The answer must be every line of the data that holds the word "Contact".

[Stored data entries]
________________

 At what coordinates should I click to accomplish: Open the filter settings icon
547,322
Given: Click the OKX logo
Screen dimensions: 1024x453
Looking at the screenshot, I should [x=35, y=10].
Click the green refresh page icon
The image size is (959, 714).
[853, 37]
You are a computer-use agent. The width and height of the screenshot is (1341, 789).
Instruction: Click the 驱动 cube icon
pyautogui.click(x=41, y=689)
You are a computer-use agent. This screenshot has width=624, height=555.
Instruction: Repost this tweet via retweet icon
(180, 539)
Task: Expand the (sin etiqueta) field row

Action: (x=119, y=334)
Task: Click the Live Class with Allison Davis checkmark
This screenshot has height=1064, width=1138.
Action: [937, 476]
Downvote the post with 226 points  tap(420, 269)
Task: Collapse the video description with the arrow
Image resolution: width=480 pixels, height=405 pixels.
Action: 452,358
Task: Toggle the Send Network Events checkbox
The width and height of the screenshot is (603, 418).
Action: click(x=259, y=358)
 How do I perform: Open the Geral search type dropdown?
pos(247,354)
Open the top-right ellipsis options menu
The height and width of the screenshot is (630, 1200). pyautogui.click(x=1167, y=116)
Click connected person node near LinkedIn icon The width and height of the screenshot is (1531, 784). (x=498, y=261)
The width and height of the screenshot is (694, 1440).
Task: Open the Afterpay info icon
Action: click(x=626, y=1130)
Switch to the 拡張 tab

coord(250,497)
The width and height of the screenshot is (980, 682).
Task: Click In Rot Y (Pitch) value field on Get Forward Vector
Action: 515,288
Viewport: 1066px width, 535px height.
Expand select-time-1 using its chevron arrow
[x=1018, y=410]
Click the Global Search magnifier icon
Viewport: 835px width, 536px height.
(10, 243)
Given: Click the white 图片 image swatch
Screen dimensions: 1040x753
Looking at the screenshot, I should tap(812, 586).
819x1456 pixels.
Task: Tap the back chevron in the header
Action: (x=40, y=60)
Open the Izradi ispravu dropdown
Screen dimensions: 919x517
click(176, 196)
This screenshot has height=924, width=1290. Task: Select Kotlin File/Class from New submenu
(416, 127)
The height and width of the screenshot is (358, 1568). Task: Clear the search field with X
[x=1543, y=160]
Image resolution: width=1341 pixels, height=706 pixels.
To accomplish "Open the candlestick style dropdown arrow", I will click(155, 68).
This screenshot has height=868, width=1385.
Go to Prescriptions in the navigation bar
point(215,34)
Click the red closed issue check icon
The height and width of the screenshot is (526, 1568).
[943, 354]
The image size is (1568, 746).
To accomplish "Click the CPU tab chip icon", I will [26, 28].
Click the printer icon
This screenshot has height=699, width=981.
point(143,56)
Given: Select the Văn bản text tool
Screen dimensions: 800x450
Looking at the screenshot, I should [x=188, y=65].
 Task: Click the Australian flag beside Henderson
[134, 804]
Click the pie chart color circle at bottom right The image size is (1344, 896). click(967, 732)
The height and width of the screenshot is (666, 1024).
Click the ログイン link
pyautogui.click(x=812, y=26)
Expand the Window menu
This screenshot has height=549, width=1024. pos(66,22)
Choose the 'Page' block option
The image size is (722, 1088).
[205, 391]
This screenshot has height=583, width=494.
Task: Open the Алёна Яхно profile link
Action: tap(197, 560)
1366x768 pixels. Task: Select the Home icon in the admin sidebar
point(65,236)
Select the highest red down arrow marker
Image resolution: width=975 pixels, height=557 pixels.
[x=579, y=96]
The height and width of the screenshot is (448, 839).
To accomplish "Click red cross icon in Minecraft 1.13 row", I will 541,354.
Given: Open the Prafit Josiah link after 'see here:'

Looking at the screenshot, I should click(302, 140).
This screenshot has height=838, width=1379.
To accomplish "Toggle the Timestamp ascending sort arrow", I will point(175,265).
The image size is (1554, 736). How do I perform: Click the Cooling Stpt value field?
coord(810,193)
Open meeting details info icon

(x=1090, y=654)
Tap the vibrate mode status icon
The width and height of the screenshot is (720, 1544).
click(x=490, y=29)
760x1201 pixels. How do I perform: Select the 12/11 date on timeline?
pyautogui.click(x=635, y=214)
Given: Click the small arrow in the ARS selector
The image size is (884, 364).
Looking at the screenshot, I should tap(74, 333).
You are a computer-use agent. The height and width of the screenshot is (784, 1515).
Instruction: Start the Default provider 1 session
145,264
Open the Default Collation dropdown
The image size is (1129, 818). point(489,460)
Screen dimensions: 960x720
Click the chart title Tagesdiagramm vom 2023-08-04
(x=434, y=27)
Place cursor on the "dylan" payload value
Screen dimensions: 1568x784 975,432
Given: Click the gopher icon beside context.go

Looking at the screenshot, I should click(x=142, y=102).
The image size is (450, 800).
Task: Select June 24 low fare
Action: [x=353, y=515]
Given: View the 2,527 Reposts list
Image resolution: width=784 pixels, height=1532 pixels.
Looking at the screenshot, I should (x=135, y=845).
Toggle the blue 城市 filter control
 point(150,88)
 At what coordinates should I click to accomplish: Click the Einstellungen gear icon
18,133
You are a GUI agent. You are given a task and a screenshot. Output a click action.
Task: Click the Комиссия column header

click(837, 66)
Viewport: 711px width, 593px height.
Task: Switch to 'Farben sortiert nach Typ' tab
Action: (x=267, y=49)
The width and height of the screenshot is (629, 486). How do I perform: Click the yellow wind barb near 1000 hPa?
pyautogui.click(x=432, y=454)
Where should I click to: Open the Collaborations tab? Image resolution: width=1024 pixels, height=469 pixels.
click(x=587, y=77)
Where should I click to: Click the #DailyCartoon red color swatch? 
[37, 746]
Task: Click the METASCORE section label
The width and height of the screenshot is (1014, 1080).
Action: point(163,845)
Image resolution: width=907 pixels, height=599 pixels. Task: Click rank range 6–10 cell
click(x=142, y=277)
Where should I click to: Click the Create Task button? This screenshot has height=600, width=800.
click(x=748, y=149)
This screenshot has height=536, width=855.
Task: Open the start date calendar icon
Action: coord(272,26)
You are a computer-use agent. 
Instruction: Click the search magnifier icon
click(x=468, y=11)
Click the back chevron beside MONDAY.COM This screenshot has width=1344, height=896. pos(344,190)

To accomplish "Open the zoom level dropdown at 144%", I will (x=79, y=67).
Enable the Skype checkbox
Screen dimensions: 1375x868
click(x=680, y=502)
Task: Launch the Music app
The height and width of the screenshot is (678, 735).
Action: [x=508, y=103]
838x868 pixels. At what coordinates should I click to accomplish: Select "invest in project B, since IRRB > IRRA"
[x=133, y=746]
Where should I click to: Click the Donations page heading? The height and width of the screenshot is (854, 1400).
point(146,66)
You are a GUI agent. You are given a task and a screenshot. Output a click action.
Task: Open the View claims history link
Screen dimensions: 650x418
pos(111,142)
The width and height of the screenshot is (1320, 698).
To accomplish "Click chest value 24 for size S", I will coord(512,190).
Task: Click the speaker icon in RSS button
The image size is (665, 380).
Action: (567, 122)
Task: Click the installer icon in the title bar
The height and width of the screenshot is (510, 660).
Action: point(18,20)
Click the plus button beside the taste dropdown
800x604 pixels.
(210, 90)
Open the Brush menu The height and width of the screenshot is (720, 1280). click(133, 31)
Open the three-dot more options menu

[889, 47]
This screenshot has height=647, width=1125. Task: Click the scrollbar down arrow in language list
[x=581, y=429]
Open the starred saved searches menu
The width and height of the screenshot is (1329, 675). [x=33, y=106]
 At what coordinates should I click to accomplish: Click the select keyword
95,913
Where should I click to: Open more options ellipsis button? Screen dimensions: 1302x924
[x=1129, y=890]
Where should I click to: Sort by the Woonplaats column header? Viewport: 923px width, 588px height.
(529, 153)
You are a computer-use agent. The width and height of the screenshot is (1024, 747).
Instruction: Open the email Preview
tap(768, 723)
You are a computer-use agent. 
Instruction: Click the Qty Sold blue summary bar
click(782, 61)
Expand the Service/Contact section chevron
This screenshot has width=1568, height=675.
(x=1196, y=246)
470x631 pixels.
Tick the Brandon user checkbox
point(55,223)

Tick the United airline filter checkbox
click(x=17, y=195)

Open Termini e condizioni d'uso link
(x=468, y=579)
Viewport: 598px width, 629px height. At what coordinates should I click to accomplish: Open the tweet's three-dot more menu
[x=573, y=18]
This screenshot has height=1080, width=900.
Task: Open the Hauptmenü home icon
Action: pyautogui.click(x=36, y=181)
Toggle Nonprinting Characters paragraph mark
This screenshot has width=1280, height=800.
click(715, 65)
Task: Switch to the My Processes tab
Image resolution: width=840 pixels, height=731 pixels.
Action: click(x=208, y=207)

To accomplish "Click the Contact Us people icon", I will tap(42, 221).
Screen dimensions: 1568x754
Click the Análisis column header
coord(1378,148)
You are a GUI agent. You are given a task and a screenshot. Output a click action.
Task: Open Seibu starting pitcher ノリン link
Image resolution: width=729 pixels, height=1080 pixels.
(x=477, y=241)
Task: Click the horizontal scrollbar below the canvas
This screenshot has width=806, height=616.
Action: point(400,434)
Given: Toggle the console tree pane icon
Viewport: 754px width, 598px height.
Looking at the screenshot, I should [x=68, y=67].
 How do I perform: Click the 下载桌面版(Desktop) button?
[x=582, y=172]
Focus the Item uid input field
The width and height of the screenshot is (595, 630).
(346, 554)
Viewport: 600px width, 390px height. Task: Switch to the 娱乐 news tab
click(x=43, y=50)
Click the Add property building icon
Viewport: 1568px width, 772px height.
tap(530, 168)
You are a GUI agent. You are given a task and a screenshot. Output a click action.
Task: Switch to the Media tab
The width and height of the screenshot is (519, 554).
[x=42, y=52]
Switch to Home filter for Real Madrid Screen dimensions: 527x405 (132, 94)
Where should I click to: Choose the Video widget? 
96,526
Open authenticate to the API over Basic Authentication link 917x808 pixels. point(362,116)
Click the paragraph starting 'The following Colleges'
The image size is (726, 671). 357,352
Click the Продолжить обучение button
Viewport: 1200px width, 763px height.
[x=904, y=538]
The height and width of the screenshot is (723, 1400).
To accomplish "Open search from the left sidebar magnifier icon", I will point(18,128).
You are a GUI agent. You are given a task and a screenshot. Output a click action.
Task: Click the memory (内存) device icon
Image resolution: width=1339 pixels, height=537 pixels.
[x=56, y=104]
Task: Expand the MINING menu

________________

-- ANSWER --
Expand the Service/Contact section chevron
To accomplish "Click the Contact Us people icon", I will tap(42, 221).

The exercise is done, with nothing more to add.